Bridge Control Protocol (BCP)

Not supported on any POS SPAs.

Dynamic Packet Transport (DPT), which includes RPR/SRP

Not supported on any POS SPAs.

Frame Relay

Supported on all POS SPAs.

The followings are the restrictions for 1-port OC-48 POS/RPR SPA:

  • Configuration is not lost when the leaded version of the 1-port OC-48 POS/RPR SPA is replaced with the lead-free version of the SPA.
  • If the lead-free version of the SPA (with the new field programmable gate array [FPGA]) is inserted into an old image that does not have the latest firmware, and is forced to downgrade, it may result in an SPA failure.
  • Line Remote Error Indication (LREI) and Path Remote Error Indication (PREI) alarms are not reported on the 1-port OC-48 POS/RPR SPA.

Supported MIBs

The following MIBs are supported for the POS SPAs on the Cisco ASR 1000 Series Routers:

  • CISCO-ENTITY-ASSET-MIB
  • CISCO-ENTITY-FRU-CONTROL-MIB
  • CISCO-ENVMON-MIB (For NPEs, NSEs, line cards, and MSCs only)
  • CISCO-EXTENDED-ENTITY-MIB
  • CISCO-OPTICAL-MIB
  • ENTITY-MIB
  • OLD-CISCO-CHASSIS-MIB
  • IF-MIB
  • SONET-MIB (RFC 2558, Definitions of Managed Objects for SONET/SDH Interface Type )
  • MIB II

To locate and download MIBs for selected platforms, Cisco IOS releases, and feature sets, use Cisco MIB Locator found at the following URL:

http://tools.cisco.com/ITDIT/MIBS/servlet/index

If Cisco MIB Locator does not support the MIB information that you need, you can also obtain a list of supported MIBs and download MIBs from the Cisco MIBs page at the following URL:

http://www.cisco.com/public/sw-center/netmgmt/cmtk/mibs.shtml

To access Cisco MIB Locator, you must have an account on Cisco.com. If you have forgotten or lost your account information, send a blank e-mail to cco-locksmith@cisco.com. An automatic check will verify that your e-mail address is registered with Cisco.com. If the check is successful, account details with a new random password will be e-mailed to you. Qualified users can establish an account on Cisco.com by following the directions found at this URL:

https://tools.cisco.com/RPF/register/register.do

SPA Architecture

This section provides an overview of the architecture of the POS SPAs and describes the path of a packet in the ingress and egress directions. Some of these areas of the architecture are referenced in the SPA software and can be helpful to understand when troubleshooting or interpreting some of the SPA CLI and show command output.

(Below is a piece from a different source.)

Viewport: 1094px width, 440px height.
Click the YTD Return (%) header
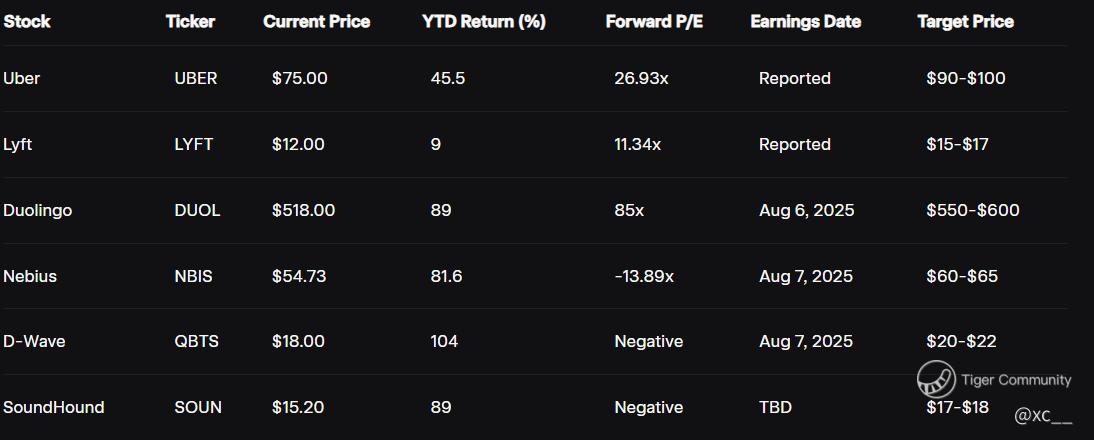coord(484,21)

4-Port OC-3c/STM-1 POS SPA Architecture

Figure 1-1 identifies some of the hardware devices that are part of the POS SPA architecture. The figure shows the four ports that are supported by the 4-Port OC-3c/STM-1 POS SPA only.

Figure 1-1 4-Port OC-3c/STM-1 POS SPA Architecture

 

Every incoming and outgoing packet on the 4-Port OC-3c/STM-1 POS SPA goes through the SONET/SDH framer and field-programmable gate array (FPGA) devices.

Path of a Packet in the Ingress Direction

The following steps describe the path of an ingress packet through the 4-Port OC-3c/STM-1 POS SPA:

1. The framer receives SONET/SDH streams from the SFP optics, extracts clocking and data, and processes the section, line, and path overhead.

2. The framer extracts the POS frame payload and verifies the frame size and frame check sequence (FCS).

3. The framer passes valid frames to the field-programmable gate array (FPGA) on the SPA.

4. The FPGA on the SPA transfers frames to the host through the SPI4.2 bus for further processing and switching.

Path of a Packet in the Egress Direction

The following steps describe the path of an egress packet through the 4-Port OC-3c/STM-1 POS SPA:

1. The host sends packets to the FPGA on the SPA using the SPI4.2 bus.

2. The FPGA on the SPA stores the data in the appropriate channel first-in first-out (FIFO) queue.

3. The FPGA on the SPA passes the packet to the framer.

4. The framer accepts the data and stores it in the appropriate channel queue.

5. The framer adds the FCS and SONET/SDH overhead.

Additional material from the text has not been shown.